For Bonnke and others who believe that God still heals today, they do not see the point of demythologising scripture. They belong to a tradition of the Christian faith which shares the horizon of understanding with the writers of the New Testament. The people they preach to in the two-thirds world as well as most of the poor in the first world also share a similar horizon of understanding. Because of this, the bible is read and applied rather literally and holistically. These simple and uneducated folks attend healing services in their numbers ….(MacNutt 1988: 23). When they read that Jesus is the same yesterday, today and forever (Hebrews 13:8), that he went about doing good.... healing all who were oppressed by the devil (Acts 10:38), that he gave a command to his disciples (and they understand themselves as his disciples today), "Go into all the world and preach the gospel to the whole creation. He who believes and is baptised will be saved; ..... And these signs will accompany those who believe: in my name they will cast out demons; they will speak in new tongues; they will pick up serpents, and if they drink any deadly thing, it will not hurt them; they will lay their hands on the sick, and they will recover" (Mar 16:15-18). They do not only regard these as valid in the 1st century but they hear a word that speaks to them today.

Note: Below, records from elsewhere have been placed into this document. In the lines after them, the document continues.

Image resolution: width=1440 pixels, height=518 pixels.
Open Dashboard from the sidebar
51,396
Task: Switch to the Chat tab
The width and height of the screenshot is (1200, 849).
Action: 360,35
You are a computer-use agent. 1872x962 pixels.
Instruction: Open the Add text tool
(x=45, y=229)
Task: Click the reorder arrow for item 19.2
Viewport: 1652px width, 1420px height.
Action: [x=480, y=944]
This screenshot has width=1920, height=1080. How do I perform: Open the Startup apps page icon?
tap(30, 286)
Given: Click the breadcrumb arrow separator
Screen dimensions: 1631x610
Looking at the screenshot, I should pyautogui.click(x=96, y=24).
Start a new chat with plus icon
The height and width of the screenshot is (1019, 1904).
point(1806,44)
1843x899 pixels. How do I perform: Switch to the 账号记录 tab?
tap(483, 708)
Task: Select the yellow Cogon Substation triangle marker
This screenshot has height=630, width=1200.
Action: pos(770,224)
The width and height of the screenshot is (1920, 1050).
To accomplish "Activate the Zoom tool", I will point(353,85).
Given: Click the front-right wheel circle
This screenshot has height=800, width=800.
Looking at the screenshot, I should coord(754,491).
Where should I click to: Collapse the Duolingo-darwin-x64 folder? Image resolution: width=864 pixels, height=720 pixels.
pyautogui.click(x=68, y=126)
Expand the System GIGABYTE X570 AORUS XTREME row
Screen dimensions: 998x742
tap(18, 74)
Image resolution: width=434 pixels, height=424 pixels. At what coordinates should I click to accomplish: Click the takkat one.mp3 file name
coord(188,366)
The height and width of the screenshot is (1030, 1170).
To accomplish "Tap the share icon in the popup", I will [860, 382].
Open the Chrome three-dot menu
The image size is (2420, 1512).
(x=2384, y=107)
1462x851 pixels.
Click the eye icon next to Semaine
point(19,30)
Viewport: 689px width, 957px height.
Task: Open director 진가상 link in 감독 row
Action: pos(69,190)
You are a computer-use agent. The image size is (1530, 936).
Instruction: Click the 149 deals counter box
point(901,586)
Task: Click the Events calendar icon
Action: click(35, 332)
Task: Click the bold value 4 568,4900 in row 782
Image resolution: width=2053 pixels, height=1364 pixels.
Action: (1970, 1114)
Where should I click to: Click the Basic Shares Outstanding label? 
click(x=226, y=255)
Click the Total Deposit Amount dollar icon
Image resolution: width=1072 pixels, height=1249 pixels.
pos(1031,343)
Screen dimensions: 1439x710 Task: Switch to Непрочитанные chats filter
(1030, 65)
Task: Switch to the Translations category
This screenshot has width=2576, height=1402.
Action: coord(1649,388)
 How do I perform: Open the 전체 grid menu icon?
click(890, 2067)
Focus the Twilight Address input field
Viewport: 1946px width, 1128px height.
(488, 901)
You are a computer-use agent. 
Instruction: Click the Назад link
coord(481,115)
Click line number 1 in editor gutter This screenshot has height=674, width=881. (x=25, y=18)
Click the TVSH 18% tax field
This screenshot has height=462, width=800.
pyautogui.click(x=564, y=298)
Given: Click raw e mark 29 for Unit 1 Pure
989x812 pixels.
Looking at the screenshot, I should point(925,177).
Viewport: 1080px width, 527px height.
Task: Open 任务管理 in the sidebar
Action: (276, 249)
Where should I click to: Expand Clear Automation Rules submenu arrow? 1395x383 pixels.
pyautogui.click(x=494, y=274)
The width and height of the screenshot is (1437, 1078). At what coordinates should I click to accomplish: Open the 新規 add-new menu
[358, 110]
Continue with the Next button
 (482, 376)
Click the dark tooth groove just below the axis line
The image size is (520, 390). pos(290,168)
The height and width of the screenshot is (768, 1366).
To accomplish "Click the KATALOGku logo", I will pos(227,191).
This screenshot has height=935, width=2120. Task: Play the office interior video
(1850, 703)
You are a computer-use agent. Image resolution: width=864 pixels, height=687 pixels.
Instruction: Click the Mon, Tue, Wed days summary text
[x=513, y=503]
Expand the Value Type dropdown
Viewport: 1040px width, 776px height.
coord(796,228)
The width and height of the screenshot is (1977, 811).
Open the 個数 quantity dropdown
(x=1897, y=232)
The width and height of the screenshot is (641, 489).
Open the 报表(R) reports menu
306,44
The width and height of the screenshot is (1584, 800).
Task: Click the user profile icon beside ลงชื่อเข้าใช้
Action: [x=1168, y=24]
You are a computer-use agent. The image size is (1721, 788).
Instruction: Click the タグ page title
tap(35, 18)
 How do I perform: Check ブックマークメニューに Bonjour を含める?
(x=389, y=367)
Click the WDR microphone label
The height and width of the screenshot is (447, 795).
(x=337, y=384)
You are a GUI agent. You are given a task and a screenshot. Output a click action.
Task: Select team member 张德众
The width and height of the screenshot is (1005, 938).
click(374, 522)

Thus despite the aversion of the modernist paradigm to the supernatural, other cultures remain open to and do acknowledge the possibility of the supernatural interacting with the natural. The attempts made to render the gospel intelligible to subscribers of modernist paradigm are not wrong in themselves. However, it becomes problematic when a 'gospel' to that world is touted as 'the gospel' to the rest of the cultures of the world. Concluding this section one has to acknowledge the following:

1) That it is the circumstances of the modern 'man' that make them ask questions which can only be answered sensibly by demythologising Scripture.

2) That his circumstances are in no way superior to other people's, only different.

3) That as a consequence, his demythologised world-view and its theological opinions are not the norm for what is universally valid.